Your goal: Leave out every picture, and output exactly the lines from the line containing "Given: Go to next page with Selanjutnya" through the last line of the data.
********************
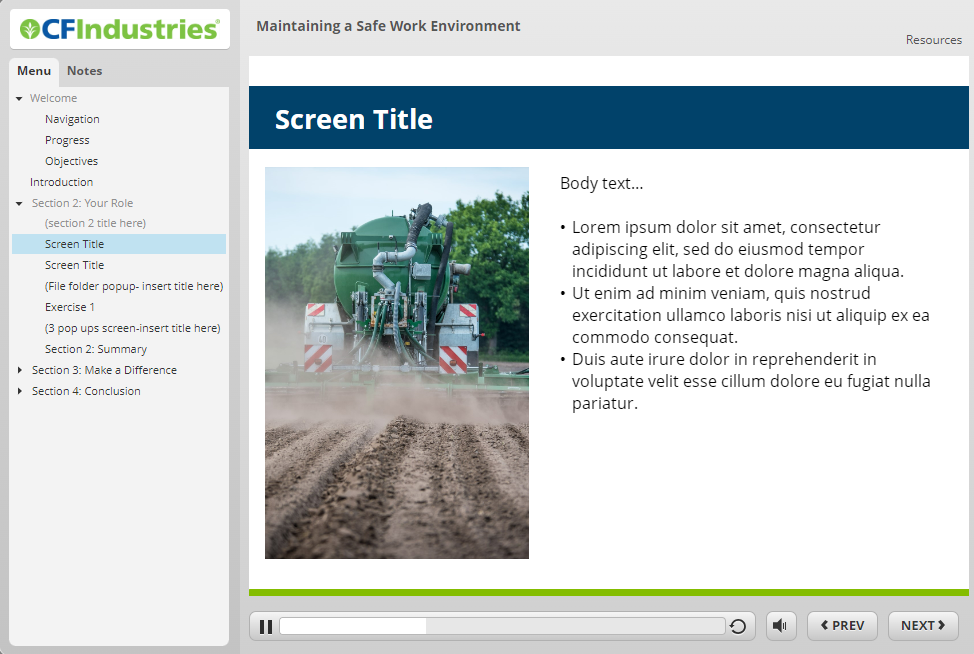Mute audio with the speaker icon
The image size is (974, 654).
pyautogui.click(x=781, y=626)
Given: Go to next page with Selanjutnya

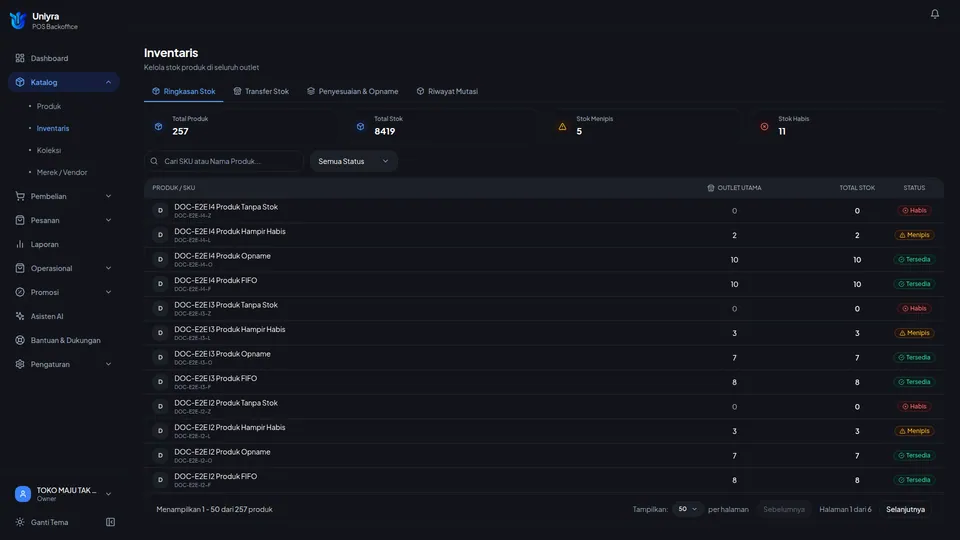Looking at the screenshot, I should [x=905, y=509].
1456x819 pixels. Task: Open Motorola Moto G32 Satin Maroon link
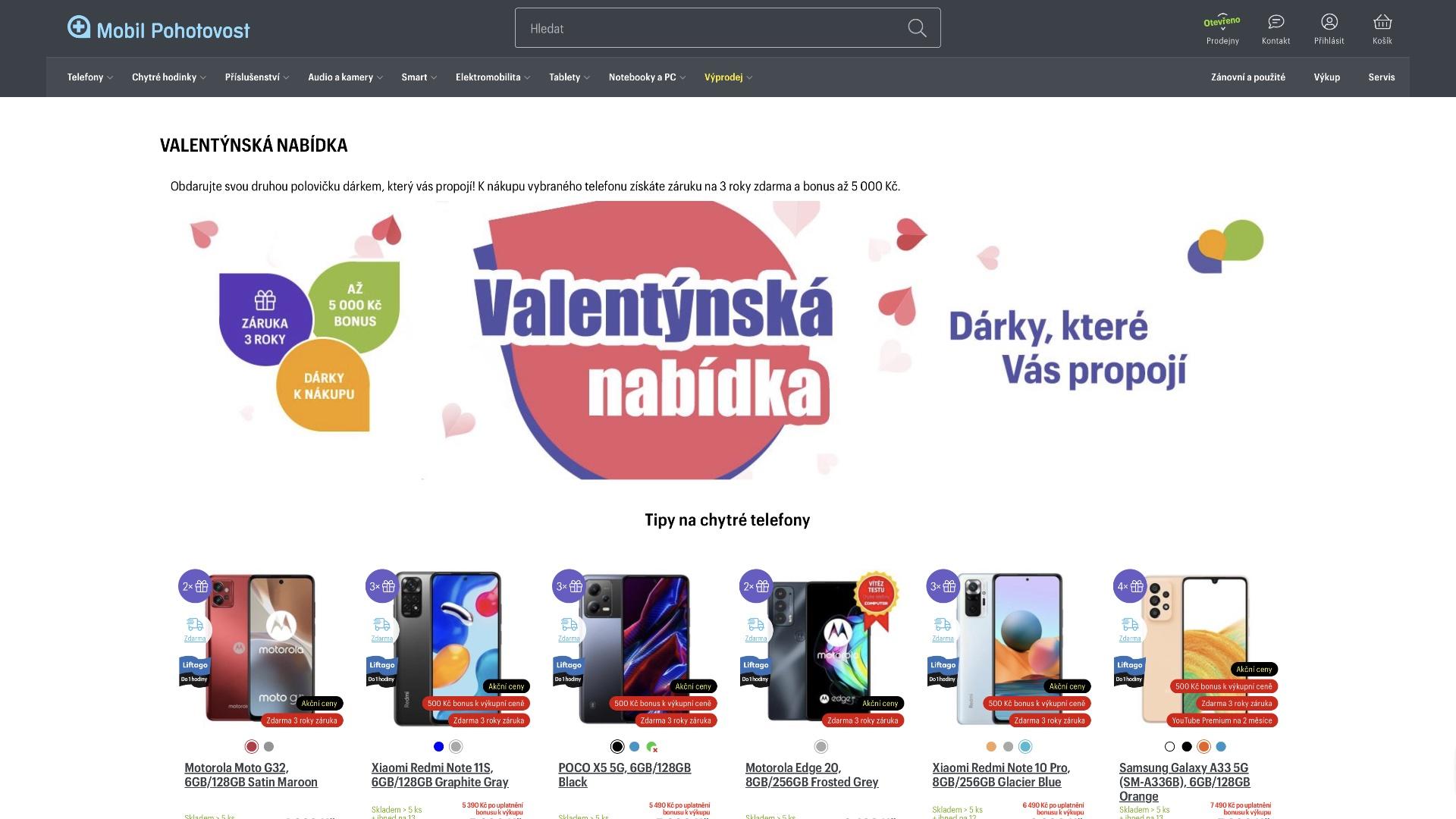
********************
Written answer:
Given: Go to next page with Selanjutnya

Looking at the screenshot, I should [x=905, y=509].
1456x819 pixels. Task: Open Motorola Moto G32 Satin Maroon link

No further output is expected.